Assessments and care plans had been drawn up with the involvement of the person or their representative. People we spoke with confirmed this.

We saw that people were helped to carry out activities and were not hurried.

We looked at staff recruitment and found there were safe procedures in place that had been followed.

The home had a complaints policy available and this had been followed when concerns had been raised. People were aware of how to raise concerns.

We saw that staff were able to demonstrate safe, effective infection control procedures. However, the policy needed updating to reflect current guidance.

17 January 2012

During an inspection looking at part of the service

We carried out an unannounced inspection of The Sheridan on 17 January 2012. This was to follow up shortfalls we found when we inspected the home on 27 July 2012.

At the time of the inspection there were 30 people living at the home. As a majority of people who live at the home were not able to communicate with us as they have dementia, we spoke with a visiting relative and observed the interactions between staff and people.

We saw that there were good relationships between staff and people living at the home. They anticipated people's needs and understood their communication.

Staff reassured and comforted people when they were upset or unsettled. They encouraged people to participate in games and conversations in the main lounge.

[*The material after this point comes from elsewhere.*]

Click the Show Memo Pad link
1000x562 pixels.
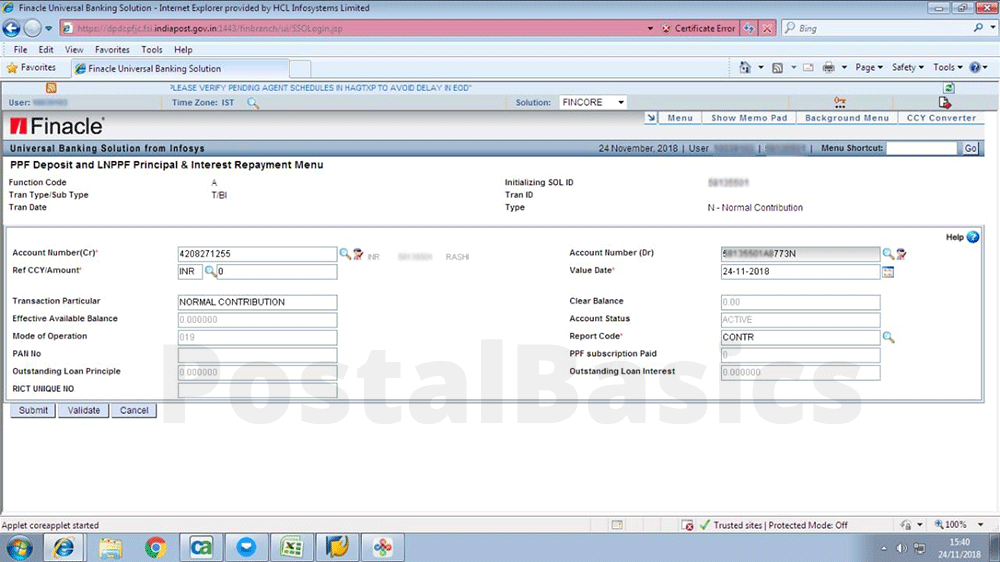(x=749, y=118)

The relative spoke very positively about all aspects of the service at The Sheridan. They commented on the kindness and skills of the staff employed at the home.

27 July 2011

During an inspection in response to concerns

As a majority of people who live at the home were not able to communicate with us as they have dementia, we spoke with a visiting relative and observed the interactions between staff and people.

We have used a formal way to observe people during this visit to help us understand their experiences. This involved our observing four people for two separate hour and 45 minute periods, and recording their experiences at five minute intervals. We observed their mood state, how they engaged in activities, and interacted with staff members, other people, and the environment.

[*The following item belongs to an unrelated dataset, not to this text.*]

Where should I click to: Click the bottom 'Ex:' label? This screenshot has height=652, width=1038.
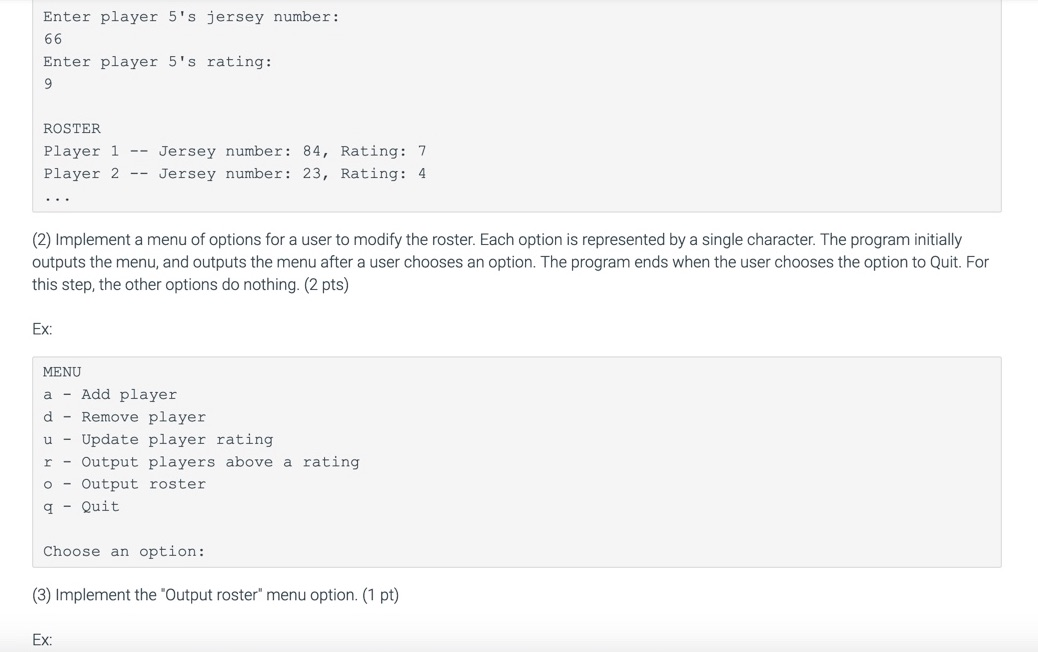click(42, 640)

We observed people in the first floor lounge in the morning, in the ground floor dining room at lunchtime and in the ground floor lounge after lunch.

We found that staff were engaged with a majority of people throughout our observations and the interactions between staff and people living at the home were generally positive. This had the effect of both stimulating and inducing positive responses from the people we observed.

People and staff were observed to enjoy each others company and chatted and laughed with each other. Staff gently redirected and supported people with dementia when they became unsettled.